Logo retomei também as atividades de pesquisa. Minha equipe de colaboradores e eu temos elaborado artigos científicos para publicações nacionais e internacionais. No período da quarentena tivemos mais tempo de escrever e de revisar nossos resultados. Sempre fui uma pesquisadora clínica, gosto de investigação aplicada ao doente. Enquanto trato, investigo. Temos um trabalho, que começamos a elaborar em 2001, no qual usamos rádio e quimioterapia para tratar o câncer da porção baixa do reto na expectativa de reduzir o tamanho do tumor e, se possível, evitar a cirurgia, que pode gerar colostomia definitiva. Tive a ideia de começar esse protocolo de tratamento, chamado de Watch and Wait, no qual não operamos de imediato. Após o tratamento neoadjuvante, se o paciente tiver uma resposta clínica completa, ou seja, se o tumor desaparecer, observamos e acompanhamos o paciente, principalmente no primeiro ano pós-tratamento. A cada dois meses são realizados exames porque o tumor pode voltar. A ocorrência de recidiva é de cerca de 20% e, quando ocorre, a cirurgia é indicada. Esse protocolo tem sido gradativamente mais aceito. No começo, foi muito combatido.

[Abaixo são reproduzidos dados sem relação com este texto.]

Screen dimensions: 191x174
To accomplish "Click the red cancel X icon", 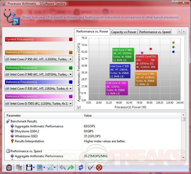I will point(99,167).
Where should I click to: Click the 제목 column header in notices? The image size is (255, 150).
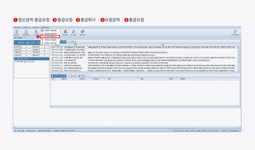(x=75, y=44)
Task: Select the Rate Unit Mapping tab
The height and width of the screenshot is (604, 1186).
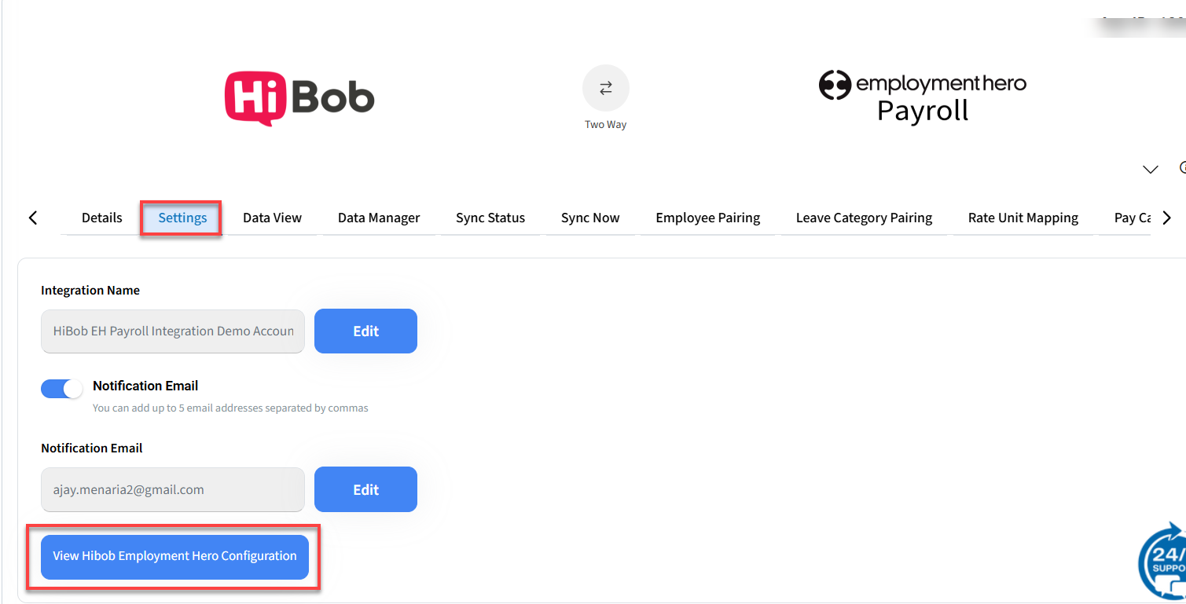Action: coord(1023,218)
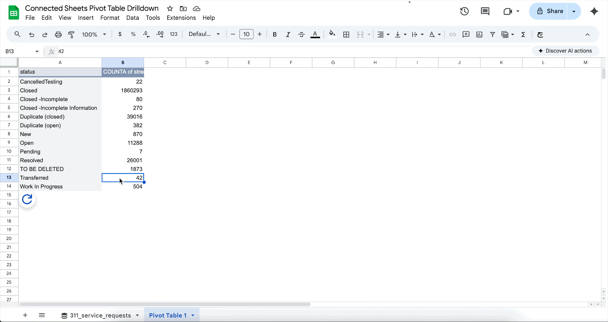The image size is (608, 322).
Task: Click the pivot table refresh icon
Action: point(27,199)
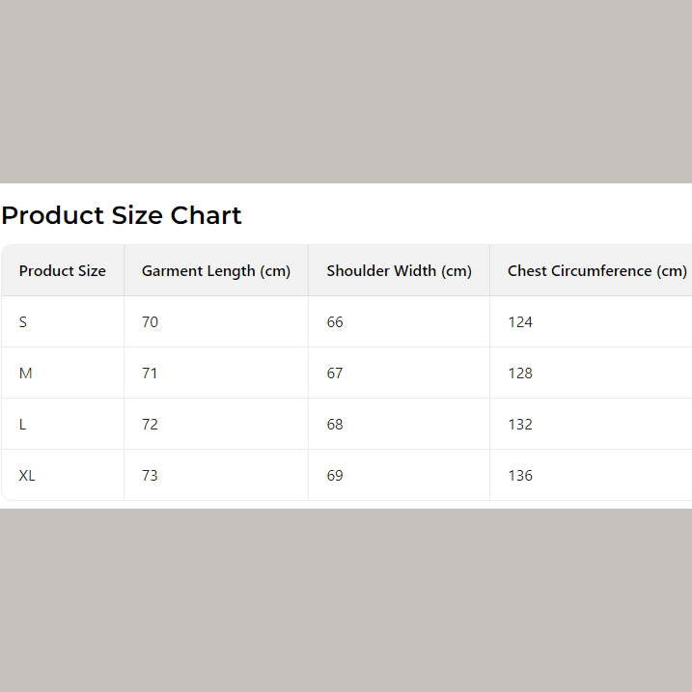Screen dimensions: 692x692
Task: Click the Garment Length (cm) header
Action: pos(216,271)
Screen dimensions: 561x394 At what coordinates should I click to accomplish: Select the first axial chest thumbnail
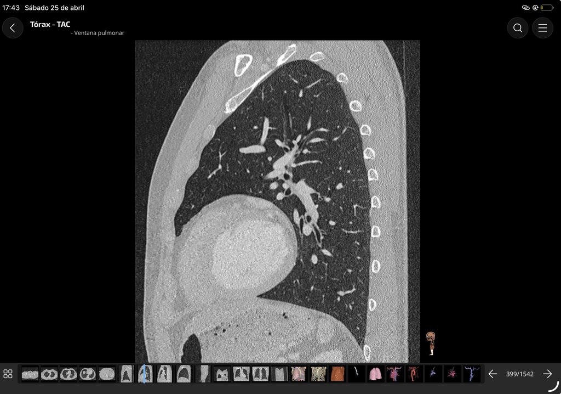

Estamos pesquisando a utilização de agentes quimioterápicos em doses maiores, com intervalos mais curtos e por um período mais longo, com o objetivo de aumentar a incidência de resposta completa e consequentemente aumentar o número de doentes que não necessitarão ser operados. Desde 1998, quando publicamos nosso primeiro trabalho, temos progressivamente observado uma melhora da resposta nos pacientes submetidos ao Watch and Wait que atendemos: de 27% para quase 60%. Isso nos faz acreditar que cada vez menos precisaremos fazer colostomia definitiva. Além disso, temos novas drogas quimioterápicas e a técnica de radioterapia melhorou muito. Nossos colegas me perguntam se não é um paradoxo uma cirurgiã procurar operar cada vez menos. Respondo que para mim é uma felicidade. Para cada paciente que deixa de passar por uma cirurgia mutilante, fico feliz.
Outra pergunta que me fazem é quando vou deixar de trabalhar. Respondo: quando não houver mais procura no consultório; enquanto eu tiver condições físicas e mentais, vou continuar. Enxergo, escuto, minhas mãos não tremem, minha coluna é ótima, sou magra e não carrego peso, por que não trabalhar? Qual é a razão para parar, se posso contribuir com experiência acumulada, pois já vivi situações das mais variadas durante o exercício da profissão? Além disso, cada pessoa que atendo representa uma experiência nova. No convívio, no resultado do tratamento. Tratar é como as nuvens: nunca vemos a mesma forma de nuvem duas vezes. Não há dois doentes ou duas doenças iguais, por isso é sempre um aprendizado. A vida é assim, é um movimento, como o mar. Aliás, eu adoro ver o mar. É emocionante.
Angelita Habr-Gama é professora titular emérita de cirurgia da Faculdade de Medicina da Universidade de São Paulo (FM-USP). É cirurgiã do Hospital Alemão Oswaldo Cruz e diretora do Instituto Angelita e Joaquim Gama.